According to a post on the City of Winnipeg's satirical Facebook page for the Complaints Division, the city was planning to install new cameras on St. Mary's Road and Fermor Avenue.

The post said the cameras were being used to catch people not wearing seat belts or using cell phones.

“I actually sent it to my son and then deleted it because I thought, 'This can't be right,'” said Kim, who spoke to CTV News Winnipeg on Friday.

She had every reason to be suspicious. The author of the page told CTV News Winnipeg that the page was intended to provide some comic relief.


“Some people knowing it's a joke and others believing it's real definitely adds to the comedic factor. It also shows the real truth about how easy it is for 'fake news' to spread so quickly and easily,” they wrote to CTV News Winnipeg.

Although the post and idea are wrong, cybersecurity and technology analyst Ritesh Kotack explained that the ability to detect whether someone is holding a mobile phone or wearing a seatbelt is logical and plausible.

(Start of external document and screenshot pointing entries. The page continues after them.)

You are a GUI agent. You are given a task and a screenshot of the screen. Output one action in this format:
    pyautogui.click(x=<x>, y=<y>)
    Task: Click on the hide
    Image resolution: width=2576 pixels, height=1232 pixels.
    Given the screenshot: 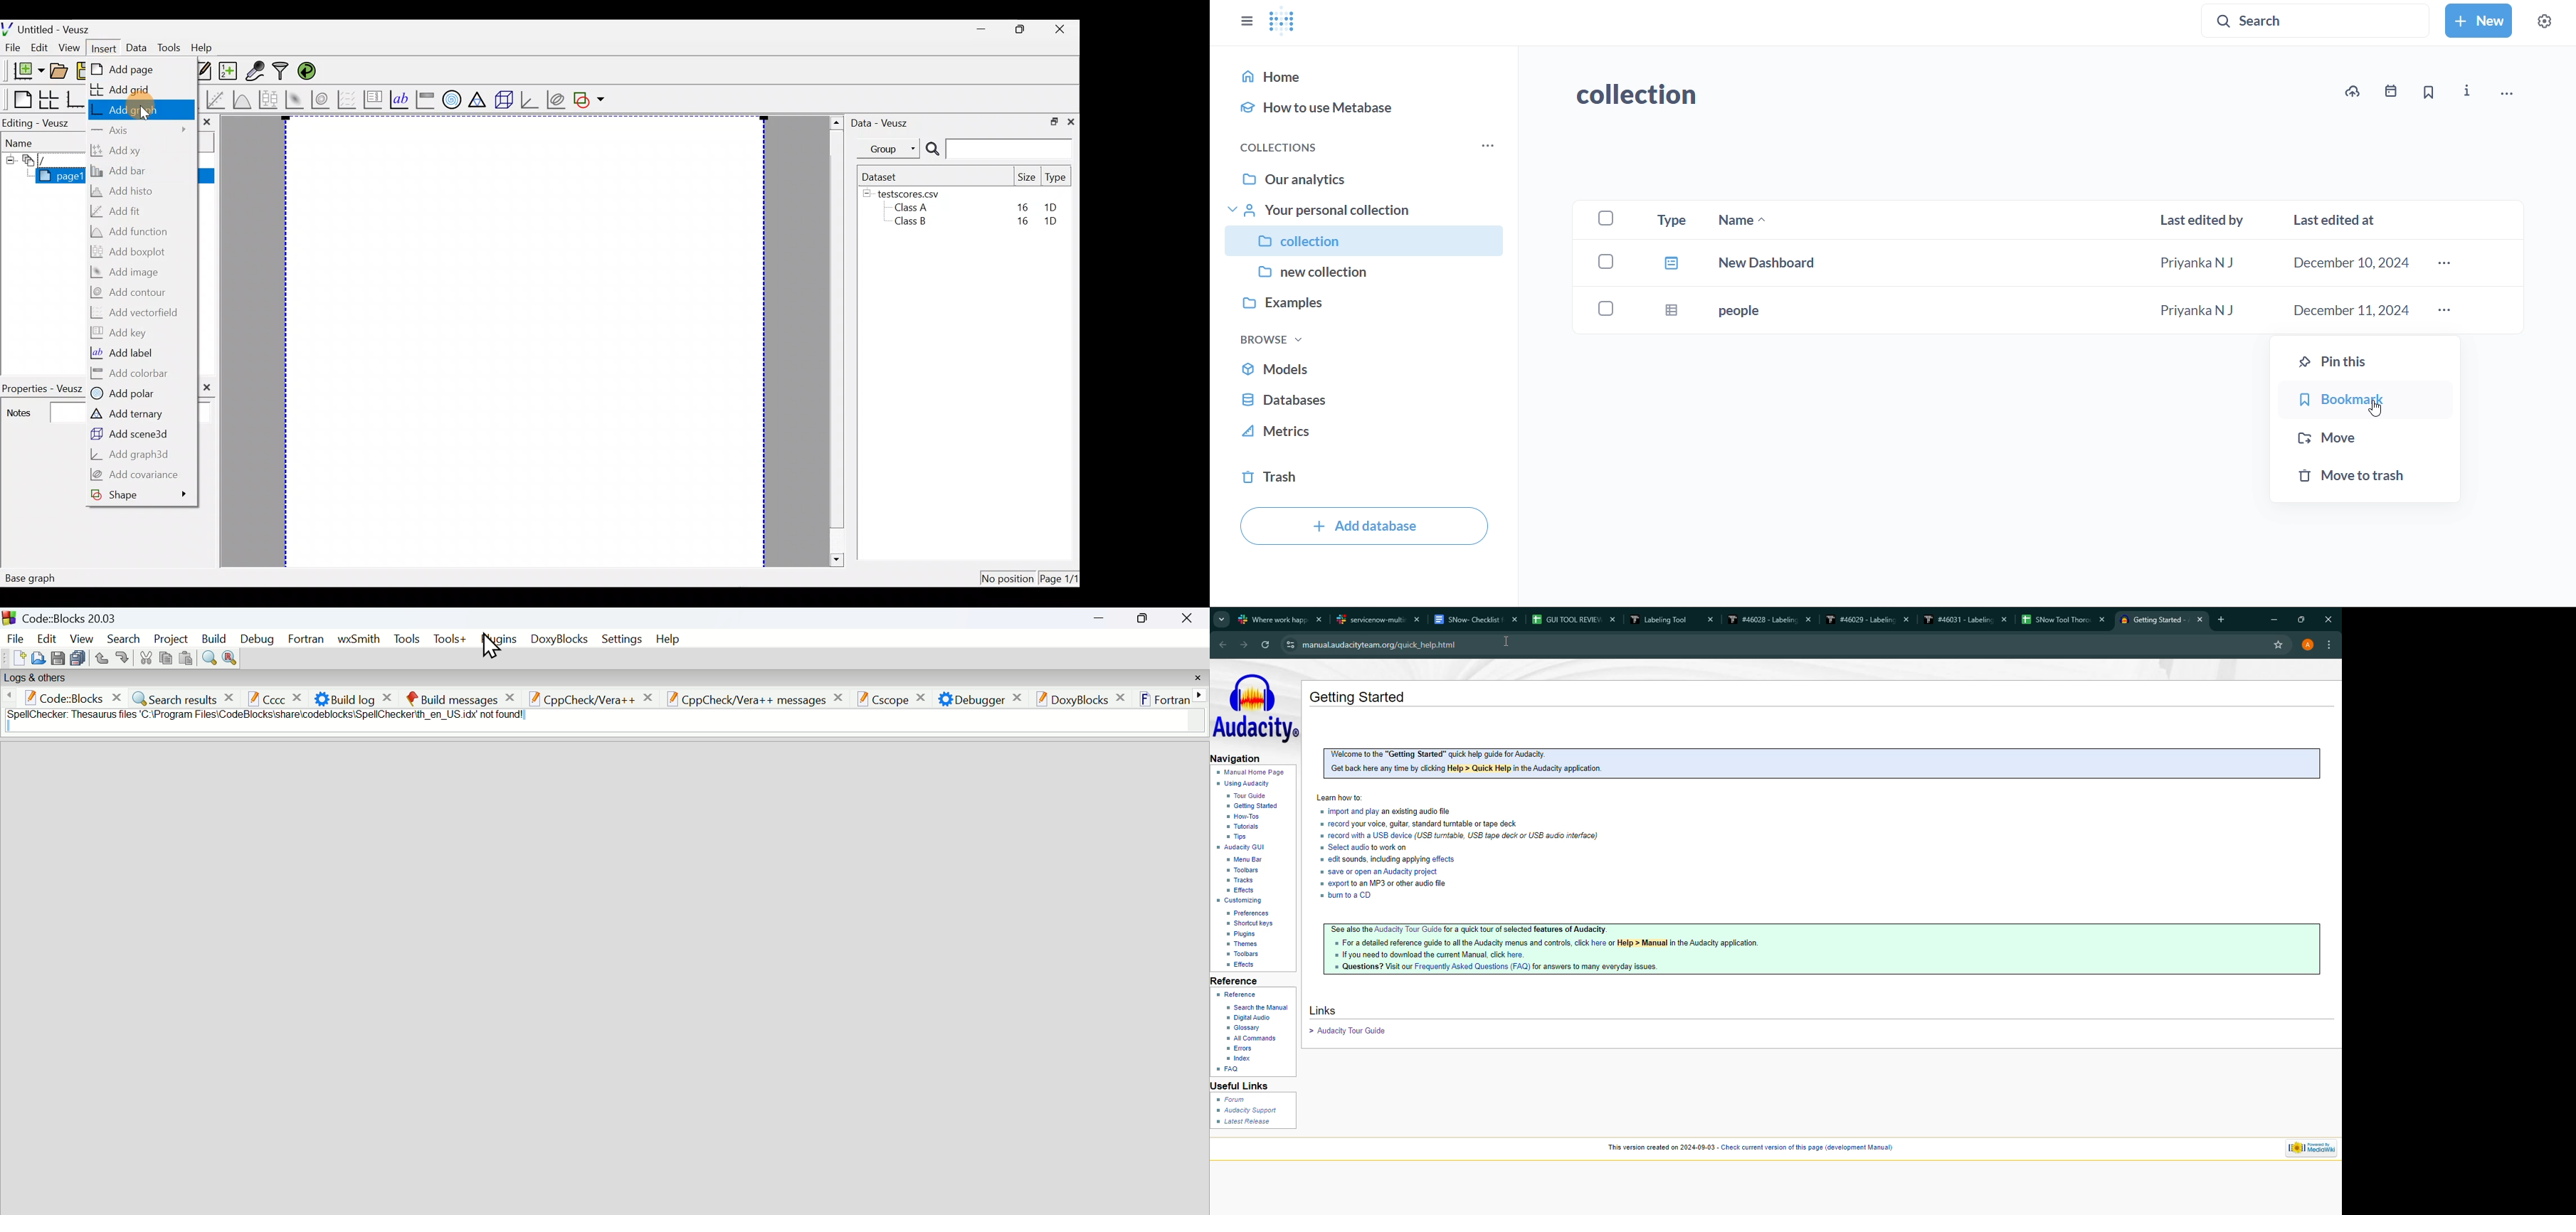 What is the action you would take?
    pyautogui.click(x=10, y=160)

“The technology is evolving and applications like this in public safety and traffic monitoring are definitely on the horizon,” Kotack said.

However, he noted that the possibility does not mean that it should be done, adding that he believes public safety must also be balanced with individual privacy.

A city spokesperson said in an emailed statement that while some social media accounts appeared to be associated with the city, they were actually parody accounts.

“While we understand the frustration of anyone who encounters this, social media platforms allow these accounts to exist as long as they identify themselves as satirical or parody accounts,” the spokesperson said.

“This particular page can actually be described as satire. In addition, any announcement or launch of a new initiative would be published on the city's website. The city's website always remains a reliable source of information.”